Microsoft: LLMs silently corrupt documents in long workflows
Microsoft researchers found LLMs can delete or hallucinate content during long editing workflows; DELEGATE-25 tests on 19 models showed about 25% loss in top models and about 50% on average.
Microsoft researchers Philippe Laban, Tobias Schnabel and Jennifer Neville reported in a preprint that large language models can silently corrupt documents during extended, multi-step editing workflows. The team built a benchmark called DELEGATE-25 to simulate long edits across 52 professional domains, including programming, finance and music notation.
DELEGATE-25 ran each model through five to ten complex editing tasks per domain and tracked changes to measure deleted or improperly altered content. The experiment evaluated 19 systems, including Gemini 3.1 Pro, Claude Opus 4.6 and GPT 5.4.
Across the frontier models the researchers tested, the team observed about 25% content loss on average. When all 19 models were included, the average content loss rose to roughly 50% in the study’s scenarios. Performance varied by domain: models performed best in programming tasks and showed larger errors in natural language and niche formats such as earnings statements and musical notation.
The authors defined a model as “delegable” in a domain if it reached 98% accuracy after 20 interactions. Only one domain — Python coding — met that threshold for many models. Gemini 3.1 Pro reached at least 98% accuracy in 11 of the 52 domains tested.
The team ran experiments with agent-based workflows and longer documents.

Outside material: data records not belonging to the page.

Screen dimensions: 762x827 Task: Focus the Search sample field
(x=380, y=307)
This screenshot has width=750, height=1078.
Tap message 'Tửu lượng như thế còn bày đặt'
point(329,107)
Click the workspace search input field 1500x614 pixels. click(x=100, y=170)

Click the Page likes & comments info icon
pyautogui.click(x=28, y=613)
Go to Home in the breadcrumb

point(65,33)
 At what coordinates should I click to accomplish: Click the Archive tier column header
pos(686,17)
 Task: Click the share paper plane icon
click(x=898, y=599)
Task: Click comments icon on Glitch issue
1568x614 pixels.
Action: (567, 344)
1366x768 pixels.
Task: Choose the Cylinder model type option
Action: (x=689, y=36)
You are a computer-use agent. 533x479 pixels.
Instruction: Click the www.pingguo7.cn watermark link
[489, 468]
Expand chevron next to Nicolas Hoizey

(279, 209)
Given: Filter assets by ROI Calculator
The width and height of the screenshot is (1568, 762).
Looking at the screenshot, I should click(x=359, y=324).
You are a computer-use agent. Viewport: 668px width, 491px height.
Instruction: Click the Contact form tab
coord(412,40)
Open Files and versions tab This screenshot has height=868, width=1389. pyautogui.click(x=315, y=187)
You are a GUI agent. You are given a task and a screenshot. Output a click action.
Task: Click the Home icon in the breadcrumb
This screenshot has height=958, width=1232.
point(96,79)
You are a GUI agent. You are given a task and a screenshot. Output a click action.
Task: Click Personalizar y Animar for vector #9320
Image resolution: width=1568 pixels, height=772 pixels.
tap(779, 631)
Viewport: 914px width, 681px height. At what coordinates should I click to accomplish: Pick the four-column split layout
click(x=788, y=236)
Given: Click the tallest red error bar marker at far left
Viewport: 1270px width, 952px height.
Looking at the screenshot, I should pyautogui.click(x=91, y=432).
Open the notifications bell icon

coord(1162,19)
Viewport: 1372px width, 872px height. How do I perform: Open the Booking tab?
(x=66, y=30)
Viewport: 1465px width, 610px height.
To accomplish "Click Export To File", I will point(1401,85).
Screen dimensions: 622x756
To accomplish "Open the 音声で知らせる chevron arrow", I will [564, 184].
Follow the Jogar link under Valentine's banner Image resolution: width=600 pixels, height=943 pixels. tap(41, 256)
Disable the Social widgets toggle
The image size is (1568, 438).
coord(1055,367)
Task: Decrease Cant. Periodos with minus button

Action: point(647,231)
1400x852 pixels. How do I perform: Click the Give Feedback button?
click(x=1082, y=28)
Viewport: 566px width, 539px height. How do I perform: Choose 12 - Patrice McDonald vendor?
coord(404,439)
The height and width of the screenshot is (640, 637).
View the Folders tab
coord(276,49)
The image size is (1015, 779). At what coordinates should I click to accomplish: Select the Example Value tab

Adding agents did not reduce document degradation. Larger documents and workflows that required more interactions showed higher levels of corruption.
The researchers described the failure mode as infrequent but severe: models often worked correctly for several steps and then removed or hallucinated substantial amounts of content in a single interaction. These large, sparse failures compounded over multiple edits.
The paper noted some model improvements in later tests. Including GPT-4o and GPT-5.4 in the benchmark produced gains on the team’s metrics, with reported performance moving from about 14.7% to 71.5% among the systems they examined. The authors also cited other studies that measured the time workers spend correcting AI errors and documented flaws in AI-assisted code.
The authors called for longer, multi-step benchmarks to reveal failures that appear only after many edits. They wrote, “Delegation requires trust — the expectation that the LLM will faithfully execute the task without introducing errors into documents.”